Brief:
Line by line, copy the records below exactly and leave the pictures out.

(Records from a dataset)

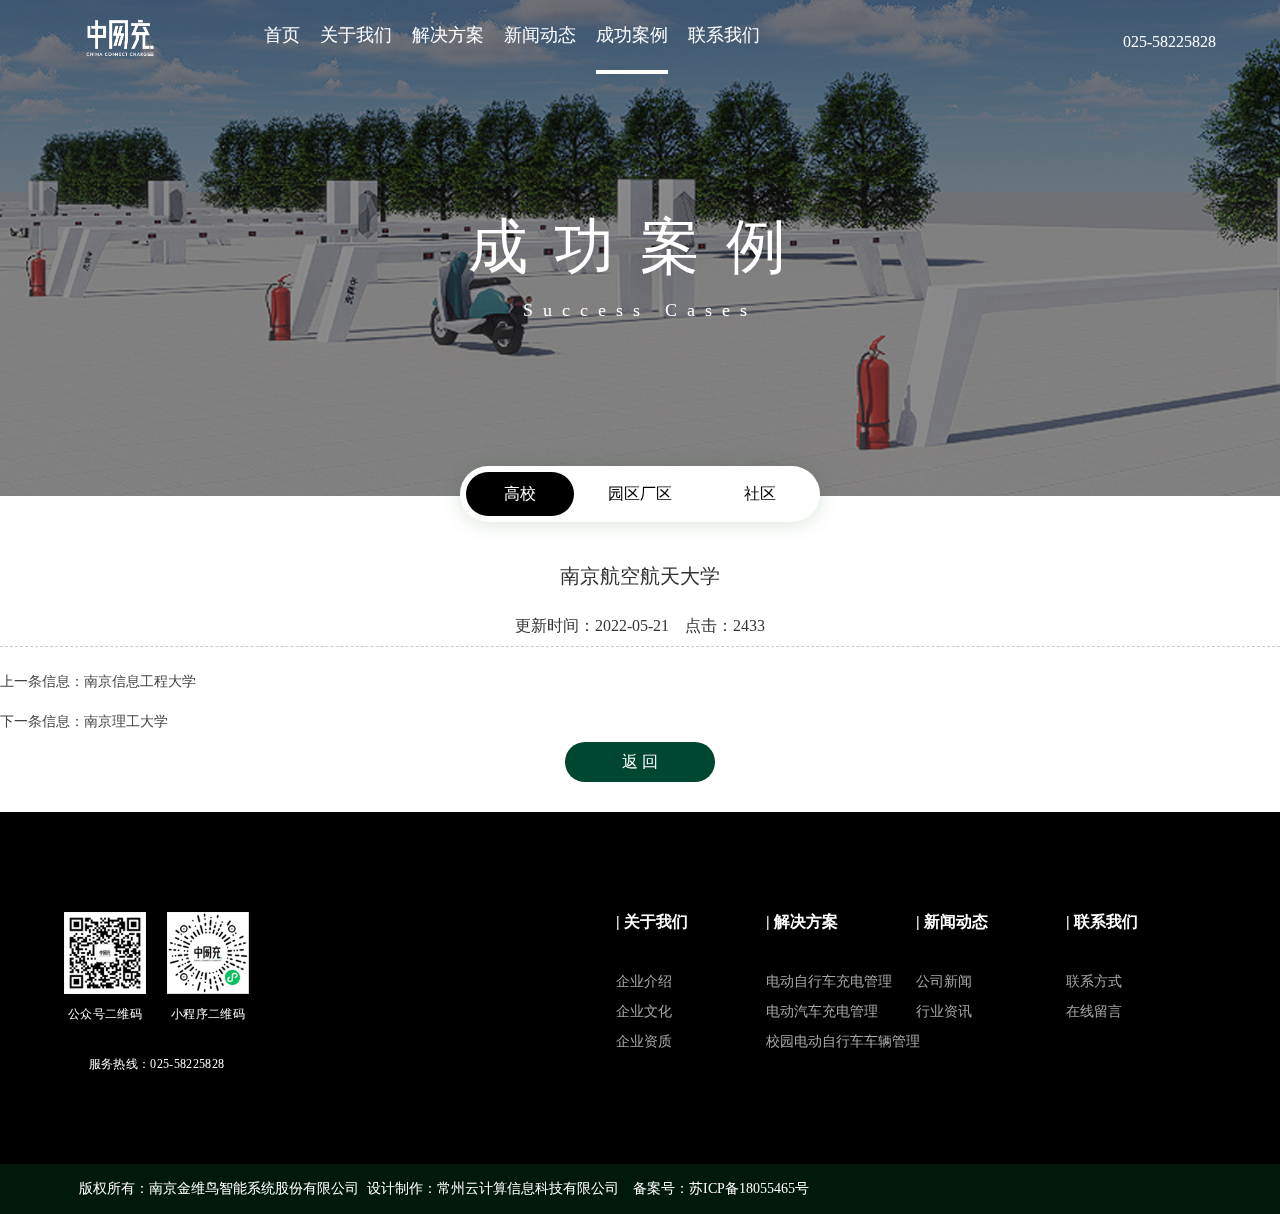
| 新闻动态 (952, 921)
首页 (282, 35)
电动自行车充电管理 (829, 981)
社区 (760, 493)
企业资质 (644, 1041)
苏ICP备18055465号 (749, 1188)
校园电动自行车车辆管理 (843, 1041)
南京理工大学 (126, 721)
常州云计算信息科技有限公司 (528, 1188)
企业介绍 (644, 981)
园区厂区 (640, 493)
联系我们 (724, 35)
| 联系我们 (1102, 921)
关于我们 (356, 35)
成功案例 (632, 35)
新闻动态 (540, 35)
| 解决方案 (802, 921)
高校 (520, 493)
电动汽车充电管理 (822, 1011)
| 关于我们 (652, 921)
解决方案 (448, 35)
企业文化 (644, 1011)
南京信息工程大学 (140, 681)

Exercise answer:
| 新闻动态 (952, 921)
首页 (282, 35)
电动自行车充电管理 (829, 981)
社区 (760, 493)
企业资质 (644, 1041)
苏ICP备18055465号 (749, 1188)
校园电动自行车车辆管理 (843, 1041)
南京理工大学 (126, 721)
常州云计算信息科技有限公司 (528, 1188)
企业介绍 (644, 981)
园区厂区 (640, 493)
联系我们 (724, 35)
| 联系我们 (1102, 921)
关于我们 (356, 35)
成功案例 (632, 35)
新闻动态 (540, 35)
| 解决方案 (802, 921)
高校 (520, 493)
电动汽车充电管理 (822, 1011)
| 关于我们 (652, 921)
解决方案 (448, 35)
企业文化 (644, 1011)
南京信息工程大学 (140, 681)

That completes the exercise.